Nature of Operations Westfield Financial, Inc. (“Westfield Financial,” “we” or “us”) is a Massachusetts-chartered stock holding company and the parent company of Westfield Bank (the “Bank”), a federally chartered stock savings bank (the “Bank”).

The Bank’s deposits are insured to the limits specified by the Federal Deposit Insurance Corporation (“FDIC”).  The Bank operates 11 branches in western Massachusetts and 1 branch in Granby, Connecticut.  The Bank’s primary source of revenue is income from securities and earnings on loans to small and middle-market businesses and to residential property homeowners.

Elm Street Securities Corporation and WFD Securities Corporation, Massachusetts-chartered security corporations, were formed by Westfield Financial for the primary purpose of holding qualified securities.  WB Real Estate Holdings, LLC, a Massachusetts-chartered limited liability company was formed for the primary purpose of holding real property acquired as security for debts previously contracted by the Bank.

Principles of Consolidation – The unaudited consolidated financial statements include the accounts of Westfield Financial, the Bank, Elm Street Securities Corporation, WB Real Estate Holdings, LLC and WFD Securities Corporation.  All material intercompany balances and transactions have been eliminated in consolidation.
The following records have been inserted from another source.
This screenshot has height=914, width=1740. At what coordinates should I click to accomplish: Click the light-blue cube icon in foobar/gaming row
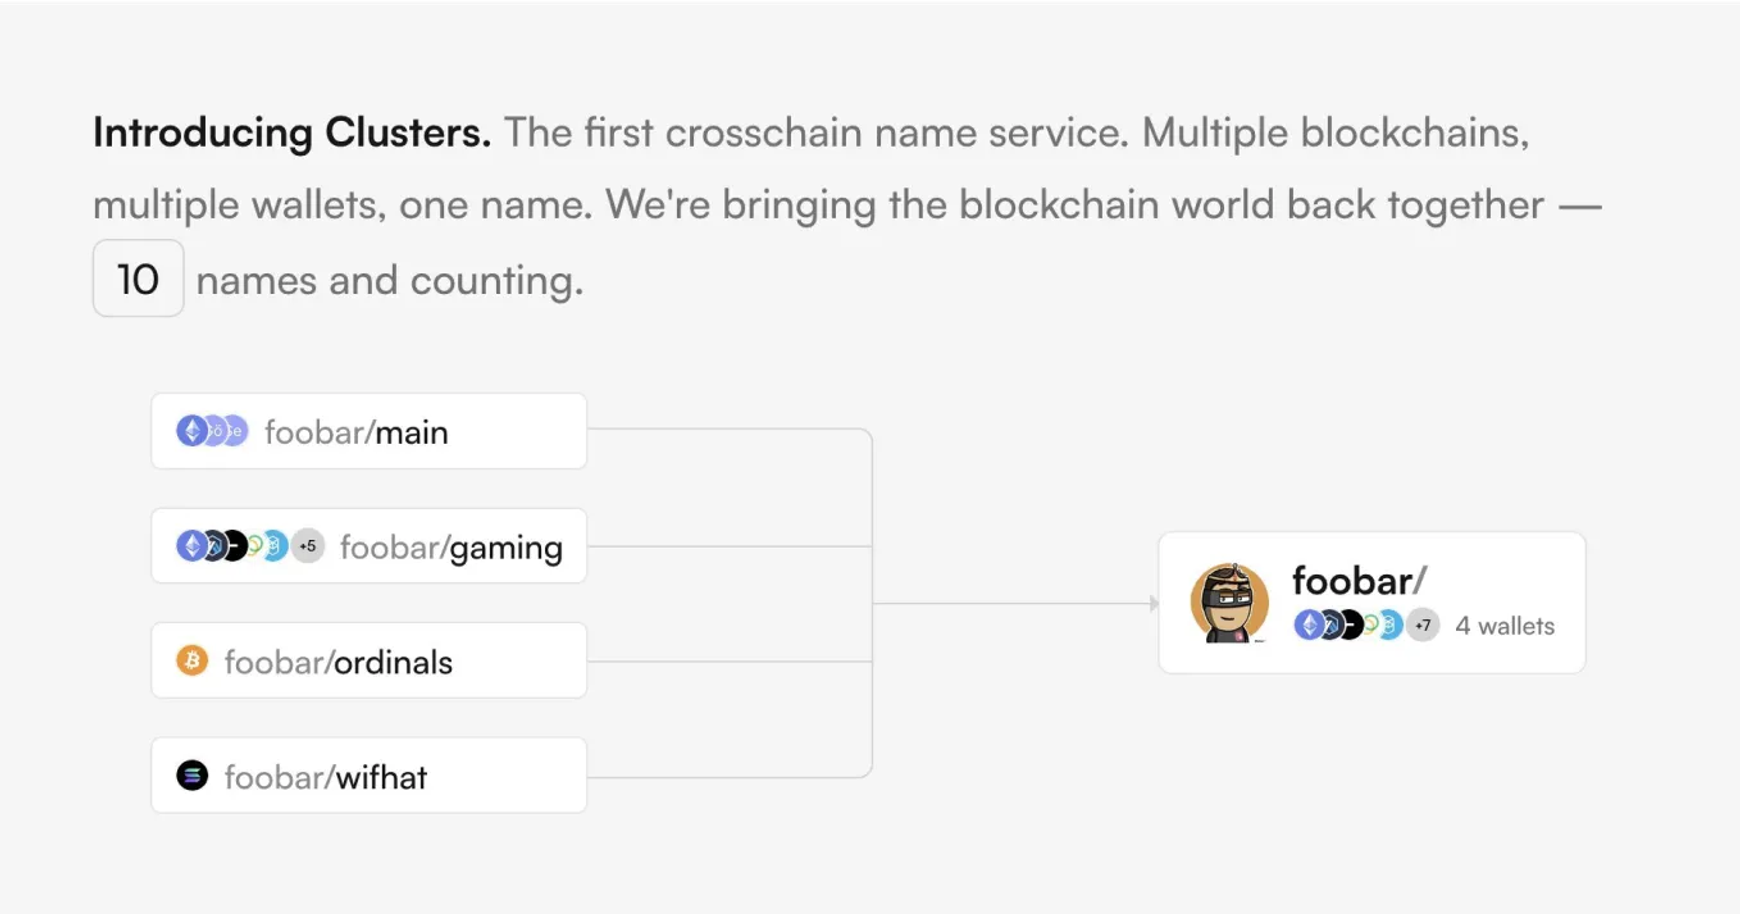tap(275, 546)
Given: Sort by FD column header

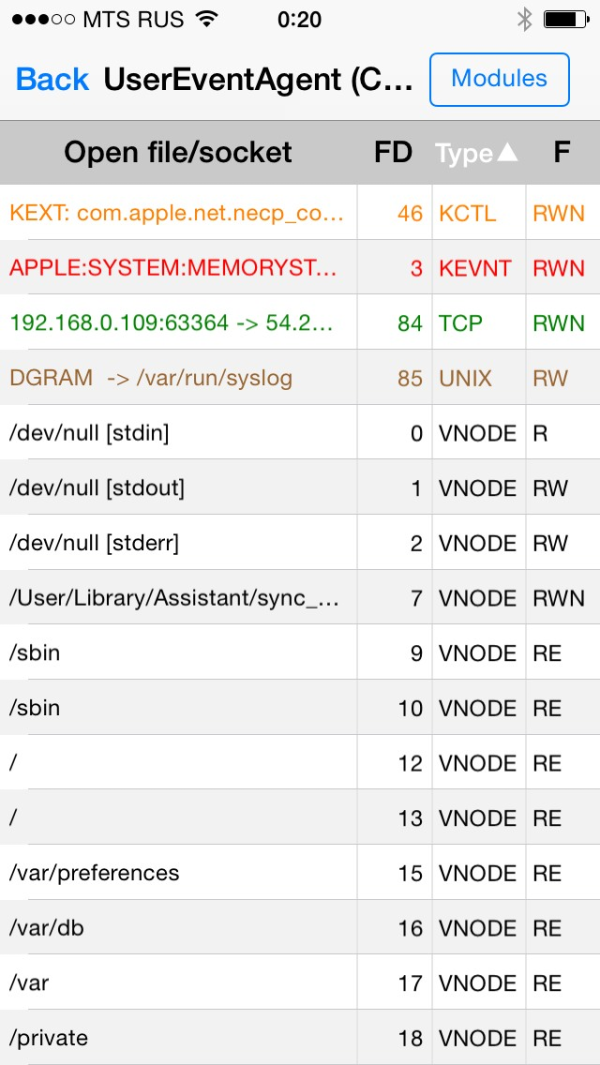Looking at the screenshot, I should point(393,152).
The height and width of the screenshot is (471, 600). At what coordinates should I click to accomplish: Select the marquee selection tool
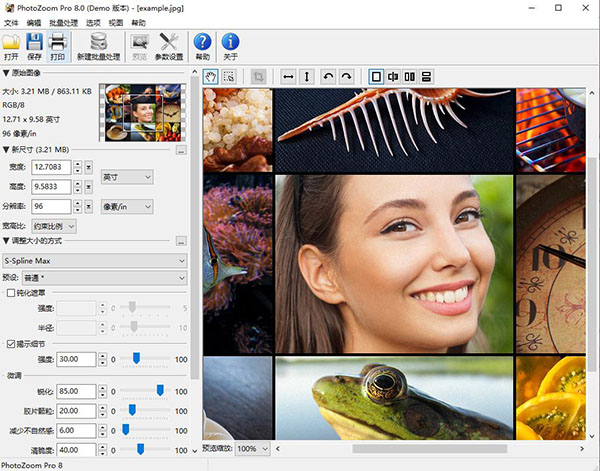pos(230,76)
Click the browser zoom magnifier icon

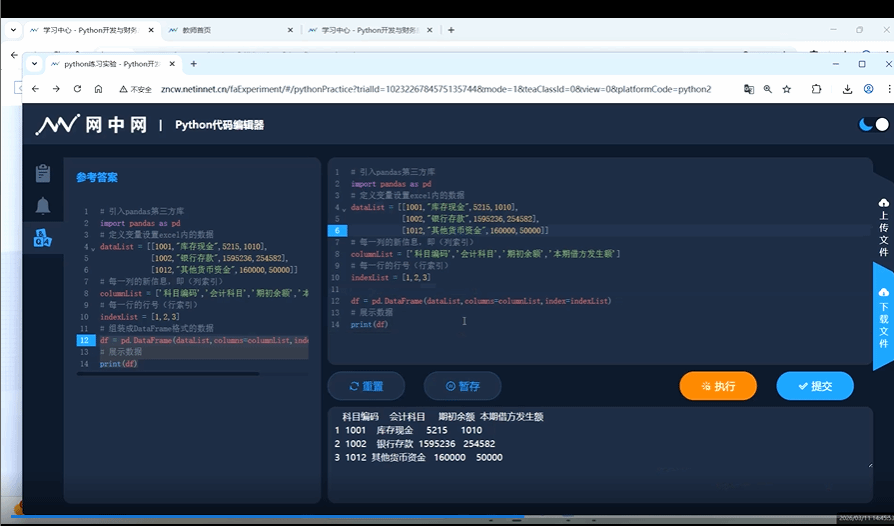[768, 89]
Estimates – The preparation of unaudited consolidated financial statements in conformity with accounting principles generally accepted in the United States of America (“U.S. GAAP”) requires management to make estimates and assumptions that affect the reported amounts of assets and liabilities, the disclosure of contingent assets and liabilities and the reported amounts of income and expenses for both at the date of the unaudited consolidated financial statements.  Actual results could differ from those estimates.  Estimates that are particularly susceptible to significant change in the near-term relate to the determination of the allowance for loan losses, other-than-temporary impairment of securities, and the valuation of deferred tax assets.

Basis of Presentation – In the opinion of management, the accompanying unaudited consolidated financial statements contain all adjustments (consisting only of normal recurring adjustments) necessary for a fair presentation of our financial condition as of June 30, 2013, and the results of operations, changes in shareholders’ equity and cash flows for the interim periods presented.  The results of operations for the three and six months ended June 30, 2013 are not necessarily indicative of the results of operations for the year ending December 31, 2013.  Certain information and disclosures normally included in financial statements prepared in accordance with U.S. GAAP have been omitted pursuant to the rules and regulations of the Securities and Exchange Commission.

These unaudited consolidated financial statements should be read in conjunction with the audited consolidated financial statements as of and for the year ended December 31, 2012, included in our Annual Report on Form 10-K for the year ended December 31, 2012 (the “2012 Annual Report”).

Reclassifications - Amounts in the prior period financial statements are reclassified when necessary to conform to the current year presentation.